▸ GOAL OF THE EXERCISE:
List, from the lines below, each one with "will" in it.

++++++

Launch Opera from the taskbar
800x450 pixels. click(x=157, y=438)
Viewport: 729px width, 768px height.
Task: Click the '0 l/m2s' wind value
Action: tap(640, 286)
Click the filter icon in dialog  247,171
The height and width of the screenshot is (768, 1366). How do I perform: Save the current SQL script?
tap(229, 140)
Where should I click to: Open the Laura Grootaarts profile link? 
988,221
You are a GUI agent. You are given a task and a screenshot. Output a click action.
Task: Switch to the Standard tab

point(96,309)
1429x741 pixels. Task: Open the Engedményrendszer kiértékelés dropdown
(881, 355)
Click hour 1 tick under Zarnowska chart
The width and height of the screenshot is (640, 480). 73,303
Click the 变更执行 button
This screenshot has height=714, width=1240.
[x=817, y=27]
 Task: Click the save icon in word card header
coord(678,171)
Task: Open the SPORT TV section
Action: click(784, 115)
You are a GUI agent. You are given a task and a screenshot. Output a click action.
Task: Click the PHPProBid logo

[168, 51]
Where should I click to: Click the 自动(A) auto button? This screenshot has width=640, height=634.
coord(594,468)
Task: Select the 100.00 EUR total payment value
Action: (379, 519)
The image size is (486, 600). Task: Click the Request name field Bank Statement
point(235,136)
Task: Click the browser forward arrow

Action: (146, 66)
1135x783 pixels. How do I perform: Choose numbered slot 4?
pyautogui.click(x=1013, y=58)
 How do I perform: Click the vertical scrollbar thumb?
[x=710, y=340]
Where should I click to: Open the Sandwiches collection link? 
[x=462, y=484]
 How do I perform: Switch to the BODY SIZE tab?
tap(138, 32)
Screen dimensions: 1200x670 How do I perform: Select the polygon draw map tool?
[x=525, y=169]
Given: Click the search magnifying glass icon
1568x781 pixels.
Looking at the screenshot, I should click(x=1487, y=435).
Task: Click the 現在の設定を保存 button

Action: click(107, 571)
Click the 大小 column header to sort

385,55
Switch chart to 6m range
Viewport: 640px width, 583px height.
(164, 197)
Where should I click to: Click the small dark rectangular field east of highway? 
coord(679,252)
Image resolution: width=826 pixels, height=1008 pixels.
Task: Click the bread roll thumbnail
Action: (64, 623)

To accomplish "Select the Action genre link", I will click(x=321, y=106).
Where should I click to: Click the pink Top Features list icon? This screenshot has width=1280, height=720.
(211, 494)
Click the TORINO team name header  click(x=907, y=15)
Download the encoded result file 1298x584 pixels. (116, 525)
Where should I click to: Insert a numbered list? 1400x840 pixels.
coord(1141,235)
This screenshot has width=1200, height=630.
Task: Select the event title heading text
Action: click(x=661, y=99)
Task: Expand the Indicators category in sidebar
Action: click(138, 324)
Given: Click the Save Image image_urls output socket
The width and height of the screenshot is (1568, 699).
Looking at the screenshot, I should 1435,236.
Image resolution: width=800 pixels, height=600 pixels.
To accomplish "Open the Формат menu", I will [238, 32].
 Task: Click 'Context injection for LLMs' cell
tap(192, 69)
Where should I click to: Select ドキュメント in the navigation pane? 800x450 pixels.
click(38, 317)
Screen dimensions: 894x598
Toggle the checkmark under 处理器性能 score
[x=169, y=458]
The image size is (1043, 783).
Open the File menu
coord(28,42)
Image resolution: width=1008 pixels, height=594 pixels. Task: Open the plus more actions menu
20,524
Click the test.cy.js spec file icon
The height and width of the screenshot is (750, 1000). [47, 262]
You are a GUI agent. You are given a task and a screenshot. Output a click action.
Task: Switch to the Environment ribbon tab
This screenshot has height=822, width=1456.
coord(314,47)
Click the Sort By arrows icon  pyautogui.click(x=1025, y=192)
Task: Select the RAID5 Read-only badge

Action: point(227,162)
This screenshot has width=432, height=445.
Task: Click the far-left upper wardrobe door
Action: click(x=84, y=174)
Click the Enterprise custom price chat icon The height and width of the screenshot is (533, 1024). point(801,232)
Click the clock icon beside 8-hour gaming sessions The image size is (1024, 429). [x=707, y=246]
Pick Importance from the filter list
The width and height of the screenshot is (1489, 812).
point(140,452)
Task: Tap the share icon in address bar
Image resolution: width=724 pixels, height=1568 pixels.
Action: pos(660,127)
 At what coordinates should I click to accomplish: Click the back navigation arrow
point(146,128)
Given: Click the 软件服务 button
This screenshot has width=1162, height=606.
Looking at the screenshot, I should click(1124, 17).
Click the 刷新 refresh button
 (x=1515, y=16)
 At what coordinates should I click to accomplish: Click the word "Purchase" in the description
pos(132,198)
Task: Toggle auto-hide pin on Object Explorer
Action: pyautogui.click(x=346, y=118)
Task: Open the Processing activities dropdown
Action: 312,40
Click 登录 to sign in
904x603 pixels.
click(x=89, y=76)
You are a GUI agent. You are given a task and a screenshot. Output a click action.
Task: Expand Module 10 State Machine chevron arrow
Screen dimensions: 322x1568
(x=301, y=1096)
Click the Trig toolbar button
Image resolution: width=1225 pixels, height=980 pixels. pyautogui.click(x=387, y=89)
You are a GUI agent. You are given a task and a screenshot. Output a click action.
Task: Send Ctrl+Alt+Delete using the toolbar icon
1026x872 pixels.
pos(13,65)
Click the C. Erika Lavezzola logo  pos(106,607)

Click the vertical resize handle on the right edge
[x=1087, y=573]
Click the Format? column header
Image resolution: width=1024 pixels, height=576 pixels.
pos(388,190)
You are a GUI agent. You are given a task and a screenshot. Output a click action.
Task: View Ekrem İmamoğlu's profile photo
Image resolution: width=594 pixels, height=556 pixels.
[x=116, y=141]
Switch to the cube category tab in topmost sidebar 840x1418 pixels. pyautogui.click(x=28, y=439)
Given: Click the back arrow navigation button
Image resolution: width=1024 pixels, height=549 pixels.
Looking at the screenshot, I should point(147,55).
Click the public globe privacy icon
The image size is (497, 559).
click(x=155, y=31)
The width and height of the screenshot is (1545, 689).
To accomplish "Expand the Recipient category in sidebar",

++++++

▸ RESULT OF THIS EXERCISE:
To accomplish "Select the Action genre link", I will click(x=321, y=106).
To accomplish "Open the Формат menu", I will [238, 32].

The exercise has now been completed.